Malattie croniche intestinali, previsto il 30-40% in più in 10 anni
Spese per 400 milioni di euro l'anno, al via progetto per prevedere costi futuri
Nei prossimi 10 anni il numero di italiani affetti da malattie infiammatorie croniche intestinali (Mici) potrebbe aumentare del 30-40%. Di pari passi cresceranno i costi, che già oggi ammontano a 400 milioni di euro l'anno per il servizio sanitario e a 21 milioni per la previdenza.
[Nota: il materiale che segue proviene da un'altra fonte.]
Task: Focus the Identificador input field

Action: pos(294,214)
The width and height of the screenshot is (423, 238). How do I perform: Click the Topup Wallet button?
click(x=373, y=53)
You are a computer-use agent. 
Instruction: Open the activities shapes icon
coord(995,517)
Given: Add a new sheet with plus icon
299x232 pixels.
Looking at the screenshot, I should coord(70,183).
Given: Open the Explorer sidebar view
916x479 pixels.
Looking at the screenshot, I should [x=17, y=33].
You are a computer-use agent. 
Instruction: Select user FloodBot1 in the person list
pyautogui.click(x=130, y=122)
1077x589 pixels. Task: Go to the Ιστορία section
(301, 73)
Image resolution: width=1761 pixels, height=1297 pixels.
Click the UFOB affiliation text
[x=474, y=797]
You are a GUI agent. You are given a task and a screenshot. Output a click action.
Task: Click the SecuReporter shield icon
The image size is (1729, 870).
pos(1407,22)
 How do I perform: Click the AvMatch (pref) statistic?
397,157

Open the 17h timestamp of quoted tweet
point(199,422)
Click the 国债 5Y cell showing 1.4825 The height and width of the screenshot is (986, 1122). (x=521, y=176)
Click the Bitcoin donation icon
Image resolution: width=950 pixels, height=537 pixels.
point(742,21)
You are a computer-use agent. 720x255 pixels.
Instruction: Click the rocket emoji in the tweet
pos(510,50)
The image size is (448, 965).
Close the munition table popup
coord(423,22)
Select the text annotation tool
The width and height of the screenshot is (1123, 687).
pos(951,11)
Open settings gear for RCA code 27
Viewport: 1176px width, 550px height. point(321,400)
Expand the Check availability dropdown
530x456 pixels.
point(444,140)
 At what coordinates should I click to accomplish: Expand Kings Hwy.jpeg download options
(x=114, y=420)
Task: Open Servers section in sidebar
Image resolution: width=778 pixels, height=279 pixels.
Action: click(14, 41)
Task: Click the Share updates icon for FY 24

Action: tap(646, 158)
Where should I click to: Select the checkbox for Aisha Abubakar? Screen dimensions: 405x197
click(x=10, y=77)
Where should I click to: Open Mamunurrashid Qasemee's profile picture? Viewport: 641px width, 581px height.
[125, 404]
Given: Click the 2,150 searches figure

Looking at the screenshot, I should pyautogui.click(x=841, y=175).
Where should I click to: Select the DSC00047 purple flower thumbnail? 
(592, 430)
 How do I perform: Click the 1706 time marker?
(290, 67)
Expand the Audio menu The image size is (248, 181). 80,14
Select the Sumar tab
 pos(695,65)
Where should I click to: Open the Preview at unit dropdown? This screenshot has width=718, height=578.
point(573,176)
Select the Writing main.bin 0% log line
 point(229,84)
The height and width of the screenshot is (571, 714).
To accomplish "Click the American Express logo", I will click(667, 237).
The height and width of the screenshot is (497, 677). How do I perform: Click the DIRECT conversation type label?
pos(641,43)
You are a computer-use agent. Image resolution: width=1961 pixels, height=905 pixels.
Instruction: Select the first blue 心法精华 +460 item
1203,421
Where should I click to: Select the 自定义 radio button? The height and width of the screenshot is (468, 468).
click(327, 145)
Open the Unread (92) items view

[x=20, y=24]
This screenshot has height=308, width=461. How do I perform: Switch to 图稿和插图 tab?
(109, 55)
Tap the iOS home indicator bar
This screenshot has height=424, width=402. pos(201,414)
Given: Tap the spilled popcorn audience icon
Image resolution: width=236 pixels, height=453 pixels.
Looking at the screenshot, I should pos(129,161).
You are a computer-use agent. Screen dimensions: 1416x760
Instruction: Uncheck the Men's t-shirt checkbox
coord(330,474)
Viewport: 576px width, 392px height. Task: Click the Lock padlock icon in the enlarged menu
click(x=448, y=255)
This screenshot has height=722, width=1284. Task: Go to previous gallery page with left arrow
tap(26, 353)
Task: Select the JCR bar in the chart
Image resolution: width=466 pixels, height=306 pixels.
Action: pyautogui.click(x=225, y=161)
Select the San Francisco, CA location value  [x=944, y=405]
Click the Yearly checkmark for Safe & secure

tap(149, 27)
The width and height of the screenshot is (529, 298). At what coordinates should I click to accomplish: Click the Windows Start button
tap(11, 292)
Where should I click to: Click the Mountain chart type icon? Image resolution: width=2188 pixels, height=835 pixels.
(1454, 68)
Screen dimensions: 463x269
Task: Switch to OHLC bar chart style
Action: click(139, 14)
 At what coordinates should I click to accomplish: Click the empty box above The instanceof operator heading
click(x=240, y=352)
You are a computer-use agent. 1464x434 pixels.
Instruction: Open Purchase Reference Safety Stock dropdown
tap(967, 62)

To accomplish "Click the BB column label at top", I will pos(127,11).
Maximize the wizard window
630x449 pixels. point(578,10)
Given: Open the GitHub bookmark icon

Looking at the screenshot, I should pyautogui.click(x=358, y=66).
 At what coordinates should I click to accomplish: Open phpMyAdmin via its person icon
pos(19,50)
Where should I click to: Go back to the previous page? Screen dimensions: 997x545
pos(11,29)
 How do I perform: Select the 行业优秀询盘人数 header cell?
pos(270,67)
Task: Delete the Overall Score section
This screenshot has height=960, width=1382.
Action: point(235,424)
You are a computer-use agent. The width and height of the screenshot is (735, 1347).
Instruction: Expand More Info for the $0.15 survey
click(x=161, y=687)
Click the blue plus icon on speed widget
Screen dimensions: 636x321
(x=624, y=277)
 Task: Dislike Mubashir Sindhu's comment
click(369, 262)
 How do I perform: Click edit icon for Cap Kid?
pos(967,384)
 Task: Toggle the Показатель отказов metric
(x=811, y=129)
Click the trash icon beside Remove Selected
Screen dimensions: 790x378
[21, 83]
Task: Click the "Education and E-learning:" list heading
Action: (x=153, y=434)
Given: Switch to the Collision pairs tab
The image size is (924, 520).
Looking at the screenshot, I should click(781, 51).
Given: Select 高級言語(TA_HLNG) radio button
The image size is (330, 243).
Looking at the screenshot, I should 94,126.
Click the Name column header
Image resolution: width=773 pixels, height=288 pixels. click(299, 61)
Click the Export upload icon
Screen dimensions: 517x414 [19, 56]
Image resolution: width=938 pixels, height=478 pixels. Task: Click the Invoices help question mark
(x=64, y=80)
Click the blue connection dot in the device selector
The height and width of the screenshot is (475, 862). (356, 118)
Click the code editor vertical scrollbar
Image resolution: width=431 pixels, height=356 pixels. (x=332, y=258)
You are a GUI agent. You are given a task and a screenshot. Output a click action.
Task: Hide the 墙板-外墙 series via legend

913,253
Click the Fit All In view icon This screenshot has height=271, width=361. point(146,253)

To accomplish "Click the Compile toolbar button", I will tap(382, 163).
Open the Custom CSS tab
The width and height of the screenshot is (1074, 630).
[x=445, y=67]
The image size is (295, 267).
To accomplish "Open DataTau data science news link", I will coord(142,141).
Sono alcuni dei dati emersi dall'evento "Le Malattie Infiammatorie Croniche Intestinali: il valore della ricerca biotecnologica e della collaborazione fra Istituzioni, società scientifiche e associazioni di pazienti" tenutosi oggi alla Camera. L'evento si inserisce in un progetto di Assobiotec - Federchimica dedicato alle Mici, che punta a favorire la definizione di strategie e percorsi integrati di assistenza, nutrizione e cura sempre più personalizzati, efficaci e sostenibili. Il progetto prevede inoltre la realizzazione, a cura di Altems e Ceis, di un modello econometrico in grado di anticipare gli effetti economici legati alla disponibilità di nuove soluzioni diagnostico-terapeutiche. "Il nostro obiettivo è simulare gli effetti delle diverse strategie di gestione delle Mici e anticipare l'impatto delle innovazioni diagnostiche e terapeutiche, mettendo a disposizione dei decisori pubblici uno strumento concreto per pianificare politiche sanitarie più efficaci, sostenibili e coerenti con l'evoluzione dei bisogni di salute", afferma Eugenio Di Brino, co-founder e partner di Altems Advisory, spin-off dell'Università Cattolica del Sacro Cuore di Roma. "Con questa iniziativa vogliamo dimostrare che l'adozione appropriata di soluzioni innovative non rappresenta un costo aggiuntivo, ma un'opportunità per offrire ai pazienti diagnosi e trattamenti migliori e per ottimizzare le risorse del servizio sanitario nazionale", aggiunge Giorgio Ghignoni, co-coordinatore del Gruppo di lavoro Prevenzione di Assobiotec - Federchimica.